Hace unos días la editorial Astiberri ganó el Premio Nacional a la Mejor Labor Editorial. Reconocimiento más que merecido y ganado segundo a a segundo con un trabajo constante durante muchas décadas.
Felicidades amigos!!!
Saco a colación este asunto porque la obra comentada hoy es el perfecto ejemplo de lo que es esta labor editorial. Porque Yo quiero no morir es exactamente eso. Una obra de editor. Un trabajo en el que una editorial ve potencial, confía y procede a publicar.
Un cómic poliédrico, duro como el diamante en su fondo y que devuelve cualquier esfuerzo lector que tengamos que realizar en su lectura.
Una crónica de la historia reciente de Colombia, una tragedia en si misma, a través de la relación de dos hermanos que siempre quisieron acreditar en la bondad del ser humano.
La mañana del 13 de agosto de 1999, narcoparamilitares, en alianza con agentes del Estado colombiano, asesinaron a Jaime Garzón.
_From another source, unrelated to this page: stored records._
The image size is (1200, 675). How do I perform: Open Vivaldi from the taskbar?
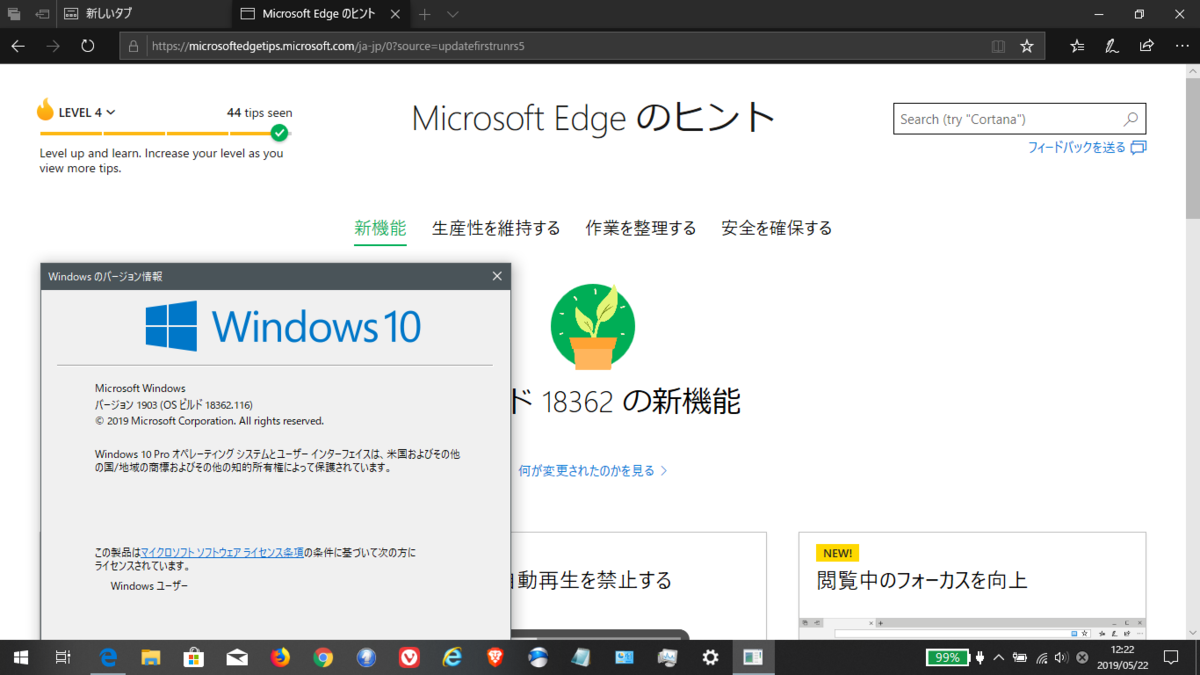point(409,657)
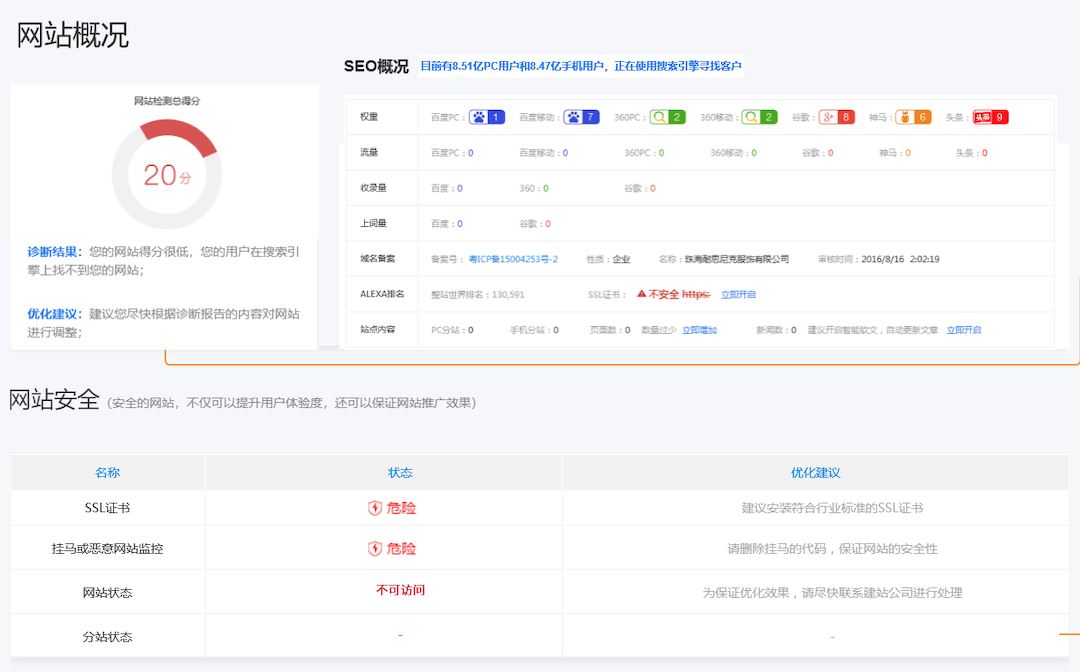This screenshot has width=1080, height=672.
Task: Click the malware monitoring danger shield icon
Action: click(x=375, y=549)
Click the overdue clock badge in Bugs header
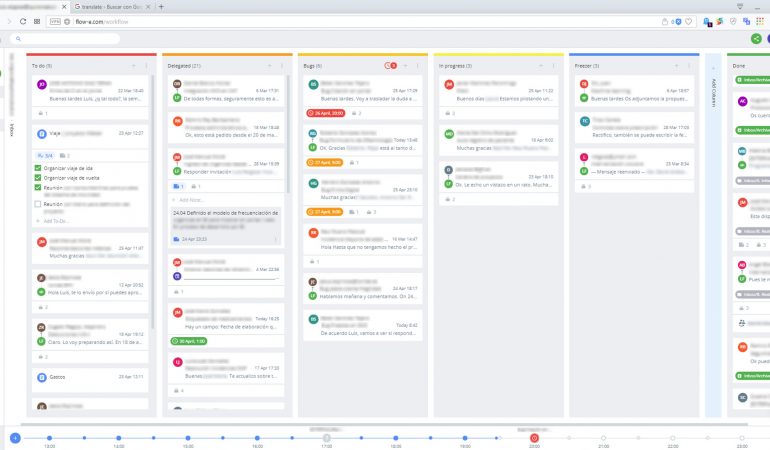 tap(391, 65)
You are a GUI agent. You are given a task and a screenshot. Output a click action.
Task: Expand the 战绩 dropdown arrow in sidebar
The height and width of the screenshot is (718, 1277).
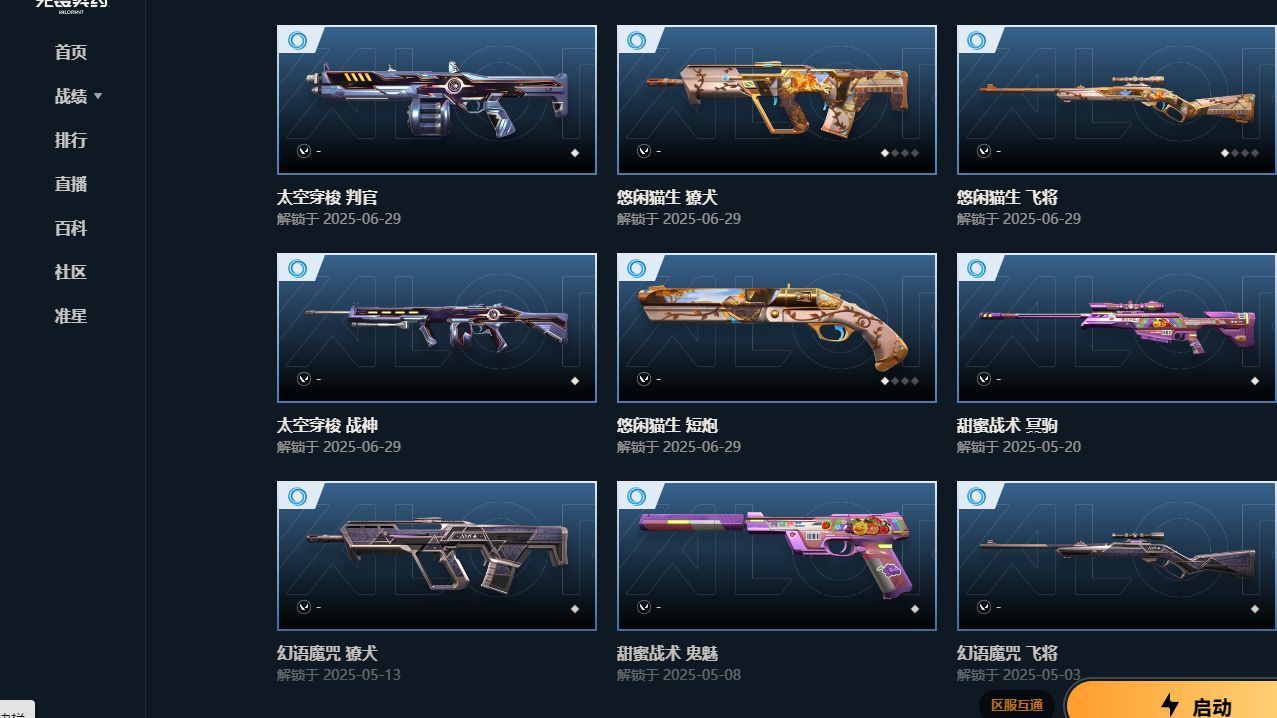[98, 97]
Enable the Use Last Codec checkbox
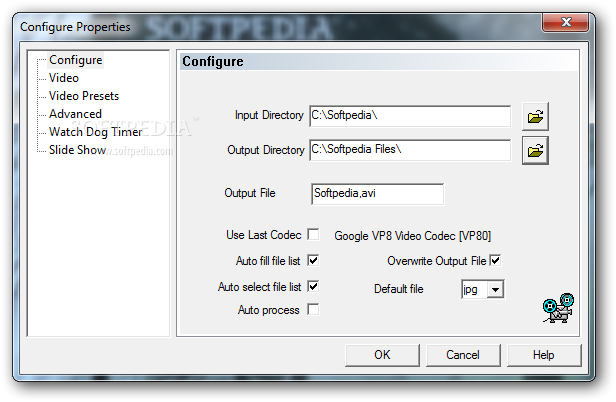 [x=313, y=235]
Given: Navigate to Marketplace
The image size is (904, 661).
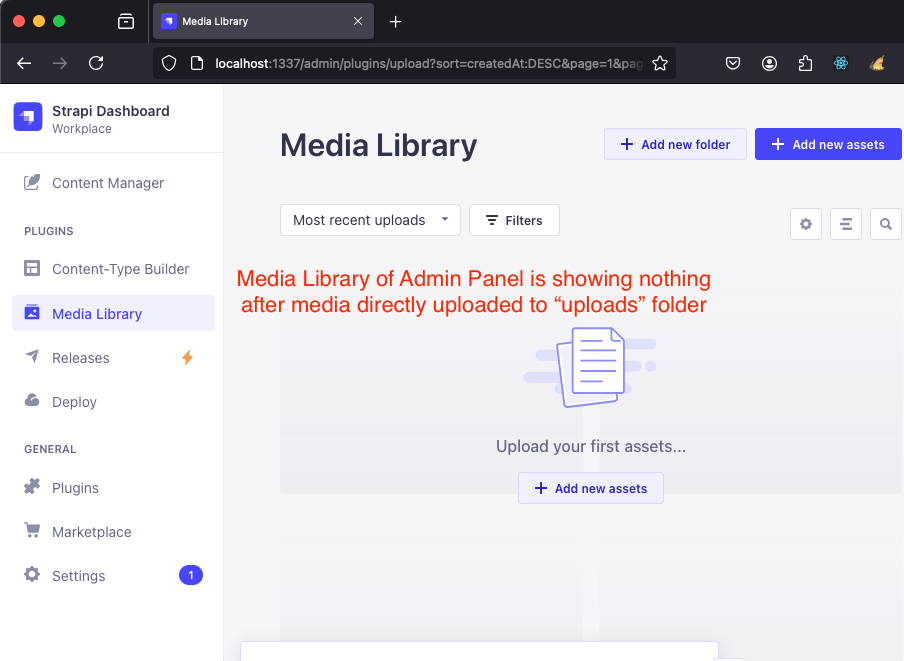Looking at the screenshot, I should 91,532.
Humorista, periodista, abogado, pedagogo, actor, locutor de radio, activista, Garzón luchaba por la paz y medió con las guerrillas hasta conseguir la liberación de más de cien personas secuestradas en Colombia, lo que le convirtió en todo un icono de la defensa de los derechos humanos.
Jaime Garzón era consciente de que su vida corría peligro y, poco tiempo antes de su asesinato, pronunció en una entrevista esta frase: “Yo quiero no morir”.
Alfredo Garzón, hermano de Jaime, y la escritora Verónica Ochoa le devuelven la voz a Jaime y cumplen con su deseo de no ser borrado de la Historia y de seguir viviendo en la memoria del pueblo.